More generally, Barro would have been able to merge his macro analysis with the GEM Project’s rational-behavior answer to Keynes’s great question about the causes and consequences of involuntary job loss (IJL). That would have been a springboard to powerful contributions to the policy-relevant development of rigorous macroeconomics. This post is about the fundamental questions that lost research could have answered. A supporting theme is that the directional shift provided by generalization of exchange  would have also prevented Robert Lucas’ influential wrong turn toward sharply limiting the reach of economic theory.

The Questions

One of the best supported facts about U.S. recessions is that most of their increased unemployment results from involuntary lost jobs. Demonstrating the continuous equilibrium existence of ILJ is essential to the stabilization-relevant preservation rational-behavior macro modeling and requires robust answers to three questions. First, who are the involuntary job losers? The GEM Project identifies them by an inherently restricted decision problem. They were not offered, in lieu of losing their already rationed jobs, a wage reduction that did not violate their market-opportunity costs.

Second, why don’t job losers quickly accept their best alternative job? The key here is that ILJ inherently involves the rational payment of wage rents. Such rents greatly complicate joblessness by motivating the laid-off workers’ rejection, in plausible circumstances, of best available jobs, In particular, inherently rationed rent-paying jobs, for which job losers are qualified and would accept but cannot obtain, motivate joining the continuous-equilibrium Harris-Todaro unemployment queue. In addition, job losers can rationally remain unemployed during the period of price-discovery needed to correctly calibrate the rent received in their previous employment. That costly information is necessary in the determination of true market-opportunity costs.

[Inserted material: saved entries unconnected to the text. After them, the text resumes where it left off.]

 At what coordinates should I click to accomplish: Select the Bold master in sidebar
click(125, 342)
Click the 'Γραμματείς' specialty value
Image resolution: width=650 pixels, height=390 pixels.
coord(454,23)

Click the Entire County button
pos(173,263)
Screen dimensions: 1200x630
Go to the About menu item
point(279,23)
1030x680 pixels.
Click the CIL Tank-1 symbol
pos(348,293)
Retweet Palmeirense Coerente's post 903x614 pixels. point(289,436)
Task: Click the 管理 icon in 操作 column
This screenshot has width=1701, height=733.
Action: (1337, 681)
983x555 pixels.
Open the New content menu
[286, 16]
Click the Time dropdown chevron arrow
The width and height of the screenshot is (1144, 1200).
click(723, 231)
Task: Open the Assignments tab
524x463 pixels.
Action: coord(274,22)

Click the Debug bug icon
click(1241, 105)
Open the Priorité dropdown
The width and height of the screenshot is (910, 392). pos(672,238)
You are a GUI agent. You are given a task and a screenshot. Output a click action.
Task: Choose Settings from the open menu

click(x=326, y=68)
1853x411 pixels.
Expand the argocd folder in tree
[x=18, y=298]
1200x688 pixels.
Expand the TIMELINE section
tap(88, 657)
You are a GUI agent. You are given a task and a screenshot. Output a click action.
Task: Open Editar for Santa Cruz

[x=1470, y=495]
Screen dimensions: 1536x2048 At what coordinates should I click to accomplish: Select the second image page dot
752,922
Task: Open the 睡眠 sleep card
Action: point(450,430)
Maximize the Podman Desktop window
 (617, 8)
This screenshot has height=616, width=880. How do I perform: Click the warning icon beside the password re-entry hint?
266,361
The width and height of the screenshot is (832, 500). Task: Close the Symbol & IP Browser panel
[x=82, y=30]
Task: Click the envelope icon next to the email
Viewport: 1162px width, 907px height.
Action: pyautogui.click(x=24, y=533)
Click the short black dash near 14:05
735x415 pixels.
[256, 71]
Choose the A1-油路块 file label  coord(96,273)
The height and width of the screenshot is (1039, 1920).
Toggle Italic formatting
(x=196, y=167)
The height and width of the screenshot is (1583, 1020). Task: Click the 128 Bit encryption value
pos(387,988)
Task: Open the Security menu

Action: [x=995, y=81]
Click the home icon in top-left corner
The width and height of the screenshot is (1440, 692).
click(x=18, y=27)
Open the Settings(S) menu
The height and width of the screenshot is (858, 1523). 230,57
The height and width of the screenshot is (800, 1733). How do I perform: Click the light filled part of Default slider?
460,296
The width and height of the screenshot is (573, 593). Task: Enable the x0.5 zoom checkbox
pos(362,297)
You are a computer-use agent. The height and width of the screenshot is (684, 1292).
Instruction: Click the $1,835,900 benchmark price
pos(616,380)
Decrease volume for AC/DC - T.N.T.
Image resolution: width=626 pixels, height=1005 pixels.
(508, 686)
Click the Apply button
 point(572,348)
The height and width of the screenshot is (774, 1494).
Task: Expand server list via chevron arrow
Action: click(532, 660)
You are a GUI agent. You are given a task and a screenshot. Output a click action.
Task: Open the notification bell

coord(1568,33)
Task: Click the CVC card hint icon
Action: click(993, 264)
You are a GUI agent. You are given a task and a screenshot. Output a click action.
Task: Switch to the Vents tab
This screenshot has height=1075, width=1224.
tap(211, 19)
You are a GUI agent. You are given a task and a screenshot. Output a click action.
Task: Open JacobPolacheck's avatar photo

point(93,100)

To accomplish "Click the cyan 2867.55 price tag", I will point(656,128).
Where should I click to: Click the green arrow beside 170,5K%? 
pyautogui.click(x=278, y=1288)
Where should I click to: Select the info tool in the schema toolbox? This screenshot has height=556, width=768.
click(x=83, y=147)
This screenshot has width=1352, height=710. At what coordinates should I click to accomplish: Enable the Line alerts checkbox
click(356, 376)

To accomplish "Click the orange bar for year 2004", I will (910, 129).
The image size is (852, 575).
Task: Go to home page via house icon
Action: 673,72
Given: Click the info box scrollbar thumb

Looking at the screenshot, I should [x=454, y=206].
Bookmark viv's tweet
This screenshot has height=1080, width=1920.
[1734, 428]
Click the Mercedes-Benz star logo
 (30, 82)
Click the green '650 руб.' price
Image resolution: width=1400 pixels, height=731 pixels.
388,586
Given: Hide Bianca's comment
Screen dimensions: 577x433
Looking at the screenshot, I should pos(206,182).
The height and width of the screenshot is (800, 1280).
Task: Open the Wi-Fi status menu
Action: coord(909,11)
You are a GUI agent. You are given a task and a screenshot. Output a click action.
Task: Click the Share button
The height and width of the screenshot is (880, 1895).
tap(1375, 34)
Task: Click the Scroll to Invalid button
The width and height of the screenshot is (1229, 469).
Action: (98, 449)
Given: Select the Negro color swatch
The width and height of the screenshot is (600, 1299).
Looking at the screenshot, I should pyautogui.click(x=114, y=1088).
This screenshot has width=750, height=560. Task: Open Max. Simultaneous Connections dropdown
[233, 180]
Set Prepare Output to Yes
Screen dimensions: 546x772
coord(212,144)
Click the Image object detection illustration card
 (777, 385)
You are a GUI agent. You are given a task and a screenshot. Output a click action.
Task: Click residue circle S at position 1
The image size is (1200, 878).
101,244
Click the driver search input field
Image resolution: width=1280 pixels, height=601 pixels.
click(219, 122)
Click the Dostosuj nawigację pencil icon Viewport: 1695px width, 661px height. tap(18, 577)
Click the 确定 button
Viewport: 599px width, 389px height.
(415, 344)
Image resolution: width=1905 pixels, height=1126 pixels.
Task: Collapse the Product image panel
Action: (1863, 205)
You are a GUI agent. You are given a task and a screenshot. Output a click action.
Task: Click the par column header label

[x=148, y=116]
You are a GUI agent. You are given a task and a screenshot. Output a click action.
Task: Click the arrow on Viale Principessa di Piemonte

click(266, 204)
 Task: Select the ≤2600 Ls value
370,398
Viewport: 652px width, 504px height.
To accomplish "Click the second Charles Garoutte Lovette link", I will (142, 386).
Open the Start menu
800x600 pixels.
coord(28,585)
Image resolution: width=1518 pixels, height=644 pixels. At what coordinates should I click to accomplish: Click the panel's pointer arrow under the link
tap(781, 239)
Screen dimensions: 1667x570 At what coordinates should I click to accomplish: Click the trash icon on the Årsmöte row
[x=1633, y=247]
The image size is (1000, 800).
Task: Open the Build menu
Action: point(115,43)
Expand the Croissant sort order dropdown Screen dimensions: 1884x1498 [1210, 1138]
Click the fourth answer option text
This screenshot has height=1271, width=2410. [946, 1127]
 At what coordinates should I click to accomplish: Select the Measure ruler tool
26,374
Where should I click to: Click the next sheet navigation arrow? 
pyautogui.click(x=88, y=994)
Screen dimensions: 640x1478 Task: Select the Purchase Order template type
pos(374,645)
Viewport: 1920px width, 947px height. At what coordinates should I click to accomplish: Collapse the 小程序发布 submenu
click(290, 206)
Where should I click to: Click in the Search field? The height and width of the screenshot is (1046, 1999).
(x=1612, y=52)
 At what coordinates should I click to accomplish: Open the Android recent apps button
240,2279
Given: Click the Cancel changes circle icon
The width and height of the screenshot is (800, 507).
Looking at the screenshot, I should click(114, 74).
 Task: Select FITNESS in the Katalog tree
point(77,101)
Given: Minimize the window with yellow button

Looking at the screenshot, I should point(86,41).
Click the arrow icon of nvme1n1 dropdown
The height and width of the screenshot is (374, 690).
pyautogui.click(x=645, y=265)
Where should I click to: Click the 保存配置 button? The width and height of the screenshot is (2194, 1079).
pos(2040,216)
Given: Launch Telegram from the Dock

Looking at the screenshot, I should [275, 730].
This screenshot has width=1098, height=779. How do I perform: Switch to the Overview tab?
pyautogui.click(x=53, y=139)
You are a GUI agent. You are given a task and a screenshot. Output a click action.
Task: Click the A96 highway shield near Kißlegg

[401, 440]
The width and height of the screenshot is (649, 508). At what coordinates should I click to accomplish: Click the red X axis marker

Third is the jackpot question. Why doesn’t the employer offer a wage cut that would prevent the forced job loss? The generalized-exchange model class has derived (from axiomatic model primitives) continuous-equilibrium meaningful wage rigidity, featuring cyclical downward nominal rigidity and chronic, variable rents. MWR rationally suppresses LEV wage recontracting. The firm-centric labor pricing satisfies the Barro critique asserting the power of wage recontracting and uniquely microfounds involuntary job loss and unemployment, easily solving the most consequential problem in stabilization-relevant macro analysis.

A Useful Implication

Robert Lucas’s memorable message that the writ of serious research does not extend to Keynes’s central concern is relevant here: “Involuntary unemployment is not a fact or a phenomenon which it is the task of theorists to explain…. It does not appear possible, even in principle, to classify individual unemployed people as either voluntarily or involuntarily unemployed depending on the characteristics of the decision problem they face. One cannot, even conceptually, arrive at a usable definition of full employment as a state in which no involuntary unemployment exists.” (Lucas (1981), p.243) The GEM Project, with its generalized-exchange framework for constrained decision rules that are optimized in specialized economies, easily resolves Lucas’s conundrum, introducing stabilization-relevant involuntary joblessness into rigorous, continuous-equilibrium macroeconomics. The most consequential leader of the insurgency that pushed Early Keynesians out of the macro mainstream can stop trying to convince theorists, most of whom want to be taken seriously by stabilization policymakers, to ignore the existence of involuntary unemployment.